• [YOUR TASK] Transcribe exactly the line containing "Given: Click the white" and every line after it, through the end of the records below.

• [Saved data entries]
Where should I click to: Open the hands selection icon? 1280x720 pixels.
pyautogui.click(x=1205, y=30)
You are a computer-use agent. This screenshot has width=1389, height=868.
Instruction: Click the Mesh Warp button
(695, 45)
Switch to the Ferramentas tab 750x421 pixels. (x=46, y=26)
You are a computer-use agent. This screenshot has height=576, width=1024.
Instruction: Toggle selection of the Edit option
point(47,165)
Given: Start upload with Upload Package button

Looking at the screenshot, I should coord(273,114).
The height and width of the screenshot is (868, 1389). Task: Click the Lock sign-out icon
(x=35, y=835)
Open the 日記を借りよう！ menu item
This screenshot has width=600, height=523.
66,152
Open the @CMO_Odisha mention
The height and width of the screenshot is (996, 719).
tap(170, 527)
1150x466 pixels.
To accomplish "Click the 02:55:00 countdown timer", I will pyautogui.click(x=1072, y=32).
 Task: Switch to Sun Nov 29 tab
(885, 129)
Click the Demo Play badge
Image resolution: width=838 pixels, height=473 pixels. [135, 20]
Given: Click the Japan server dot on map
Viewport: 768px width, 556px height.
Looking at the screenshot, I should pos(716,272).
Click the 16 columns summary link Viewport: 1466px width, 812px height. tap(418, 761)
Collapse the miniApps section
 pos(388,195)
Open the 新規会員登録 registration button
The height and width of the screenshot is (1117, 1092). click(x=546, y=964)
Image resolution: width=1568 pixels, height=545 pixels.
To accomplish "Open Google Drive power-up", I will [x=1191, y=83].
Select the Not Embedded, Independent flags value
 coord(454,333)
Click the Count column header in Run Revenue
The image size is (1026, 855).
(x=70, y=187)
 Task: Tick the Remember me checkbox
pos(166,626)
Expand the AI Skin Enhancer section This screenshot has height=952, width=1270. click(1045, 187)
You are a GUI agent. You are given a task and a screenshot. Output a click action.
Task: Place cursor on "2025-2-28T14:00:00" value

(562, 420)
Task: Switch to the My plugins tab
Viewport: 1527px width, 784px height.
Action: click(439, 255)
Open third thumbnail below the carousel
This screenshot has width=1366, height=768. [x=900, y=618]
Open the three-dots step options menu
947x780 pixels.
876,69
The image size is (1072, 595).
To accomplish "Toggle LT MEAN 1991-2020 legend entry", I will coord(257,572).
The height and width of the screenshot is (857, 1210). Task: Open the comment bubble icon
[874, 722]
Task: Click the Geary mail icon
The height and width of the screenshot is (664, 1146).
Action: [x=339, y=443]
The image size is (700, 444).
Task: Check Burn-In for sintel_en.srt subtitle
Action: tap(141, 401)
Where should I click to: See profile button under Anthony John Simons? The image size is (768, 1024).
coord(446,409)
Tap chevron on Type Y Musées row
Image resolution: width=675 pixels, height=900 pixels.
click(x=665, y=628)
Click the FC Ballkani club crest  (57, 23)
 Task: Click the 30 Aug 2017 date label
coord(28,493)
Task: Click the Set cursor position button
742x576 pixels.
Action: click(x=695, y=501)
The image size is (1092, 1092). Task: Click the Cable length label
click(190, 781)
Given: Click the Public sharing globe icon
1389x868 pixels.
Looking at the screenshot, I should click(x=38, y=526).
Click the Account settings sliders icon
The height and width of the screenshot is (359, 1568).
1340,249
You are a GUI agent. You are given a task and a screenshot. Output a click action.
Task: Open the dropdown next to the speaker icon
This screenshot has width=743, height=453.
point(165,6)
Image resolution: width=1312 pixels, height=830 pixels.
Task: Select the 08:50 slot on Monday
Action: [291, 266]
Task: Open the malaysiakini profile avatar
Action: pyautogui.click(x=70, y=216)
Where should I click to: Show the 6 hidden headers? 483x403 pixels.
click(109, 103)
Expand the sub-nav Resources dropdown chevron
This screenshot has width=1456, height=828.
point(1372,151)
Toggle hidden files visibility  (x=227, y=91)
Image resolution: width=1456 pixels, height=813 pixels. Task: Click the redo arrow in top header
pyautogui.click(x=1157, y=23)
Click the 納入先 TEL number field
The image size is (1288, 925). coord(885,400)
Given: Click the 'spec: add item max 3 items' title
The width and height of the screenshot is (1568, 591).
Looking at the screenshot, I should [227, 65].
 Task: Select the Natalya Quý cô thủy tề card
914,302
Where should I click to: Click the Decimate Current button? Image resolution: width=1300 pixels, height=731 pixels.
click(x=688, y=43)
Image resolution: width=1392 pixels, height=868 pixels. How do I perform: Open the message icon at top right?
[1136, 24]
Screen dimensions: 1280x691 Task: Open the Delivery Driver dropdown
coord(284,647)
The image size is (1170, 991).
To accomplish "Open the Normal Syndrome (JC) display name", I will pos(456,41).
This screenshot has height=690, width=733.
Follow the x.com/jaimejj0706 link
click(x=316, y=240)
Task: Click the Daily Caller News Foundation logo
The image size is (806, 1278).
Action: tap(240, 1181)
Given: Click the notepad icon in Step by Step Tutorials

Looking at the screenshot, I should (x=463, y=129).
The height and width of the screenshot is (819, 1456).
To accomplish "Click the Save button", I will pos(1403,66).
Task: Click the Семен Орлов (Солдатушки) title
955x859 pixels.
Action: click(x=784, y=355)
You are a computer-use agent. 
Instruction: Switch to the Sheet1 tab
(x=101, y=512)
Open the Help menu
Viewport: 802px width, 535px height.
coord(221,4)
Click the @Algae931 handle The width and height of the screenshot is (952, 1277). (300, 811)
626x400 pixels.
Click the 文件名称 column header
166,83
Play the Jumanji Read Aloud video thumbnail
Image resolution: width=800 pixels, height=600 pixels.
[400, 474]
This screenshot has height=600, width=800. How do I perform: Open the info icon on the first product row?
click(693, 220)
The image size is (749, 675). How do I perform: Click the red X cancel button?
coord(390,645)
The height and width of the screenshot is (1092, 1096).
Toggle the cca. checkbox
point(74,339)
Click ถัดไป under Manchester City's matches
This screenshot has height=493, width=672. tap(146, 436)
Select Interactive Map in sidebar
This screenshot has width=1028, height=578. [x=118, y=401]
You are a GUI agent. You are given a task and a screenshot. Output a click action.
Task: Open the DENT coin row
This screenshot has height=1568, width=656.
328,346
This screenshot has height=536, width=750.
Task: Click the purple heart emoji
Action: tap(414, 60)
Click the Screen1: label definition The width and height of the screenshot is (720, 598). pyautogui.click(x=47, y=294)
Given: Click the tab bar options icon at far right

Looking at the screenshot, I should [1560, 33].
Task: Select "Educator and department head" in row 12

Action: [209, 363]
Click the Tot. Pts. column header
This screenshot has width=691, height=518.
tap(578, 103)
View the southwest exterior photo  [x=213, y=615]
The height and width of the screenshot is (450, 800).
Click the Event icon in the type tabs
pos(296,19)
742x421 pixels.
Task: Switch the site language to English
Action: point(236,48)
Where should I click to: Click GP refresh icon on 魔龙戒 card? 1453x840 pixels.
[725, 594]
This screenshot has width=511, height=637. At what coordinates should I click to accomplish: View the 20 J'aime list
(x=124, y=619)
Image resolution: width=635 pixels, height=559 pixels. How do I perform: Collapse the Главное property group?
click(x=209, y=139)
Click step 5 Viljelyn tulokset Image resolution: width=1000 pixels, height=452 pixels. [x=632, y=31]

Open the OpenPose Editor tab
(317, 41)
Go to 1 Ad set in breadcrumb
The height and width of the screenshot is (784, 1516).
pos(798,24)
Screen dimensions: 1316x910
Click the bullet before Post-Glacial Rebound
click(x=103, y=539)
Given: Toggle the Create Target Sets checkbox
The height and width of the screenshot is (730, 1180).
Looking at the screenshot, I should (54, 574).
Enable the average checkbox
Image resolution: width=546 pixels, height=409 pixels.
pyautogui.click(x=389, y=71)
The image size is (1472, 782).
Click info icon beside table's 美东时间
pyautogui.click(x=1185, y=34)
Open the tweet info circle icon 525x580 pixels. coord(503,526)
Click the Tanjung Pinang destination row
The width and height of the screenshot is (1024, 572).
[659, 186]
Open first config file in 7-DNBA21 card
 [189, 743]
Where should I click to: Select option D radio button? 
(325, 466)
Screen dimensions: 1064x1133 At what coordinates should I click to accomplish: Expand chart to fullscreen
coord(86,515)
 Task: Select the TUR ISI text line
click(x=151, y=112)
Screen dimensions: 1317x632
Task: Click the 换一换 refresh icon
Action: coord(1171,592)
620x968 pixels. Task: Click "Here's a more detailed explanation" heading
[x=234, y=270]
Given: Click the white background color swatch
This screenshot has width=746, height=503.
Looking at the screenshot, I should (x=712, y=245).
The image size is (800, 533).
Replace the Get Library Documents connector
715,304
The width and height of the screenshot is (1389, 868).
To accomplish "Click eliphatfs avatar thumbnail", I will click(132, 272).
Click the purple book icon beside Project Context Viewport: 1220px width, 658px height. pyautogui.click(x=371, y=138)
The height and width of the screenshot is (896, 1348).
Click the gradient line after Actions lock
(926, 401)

• [FINISHED EXERCISE]
Given: Click the white background color swatch
This screenshot has width=746, height=503.
Looking at the screenshot, I should (x=712, y=245).
The image size is (800, 533).
Replace the Get Library Documents connector
715,304
The width and height of the screenshot is (1389, 868).
To accomplish "Click eliphatfs avatar thumbnail", I will click(132, 272).
Click the purple book icon beside Project Context Viewport: 1220px width, 658px height. pyautogui.click(x=371, y=138)
The height and width of the screenshot is (896, 1348).
Click the gradient line after Actions lock
(926, 401)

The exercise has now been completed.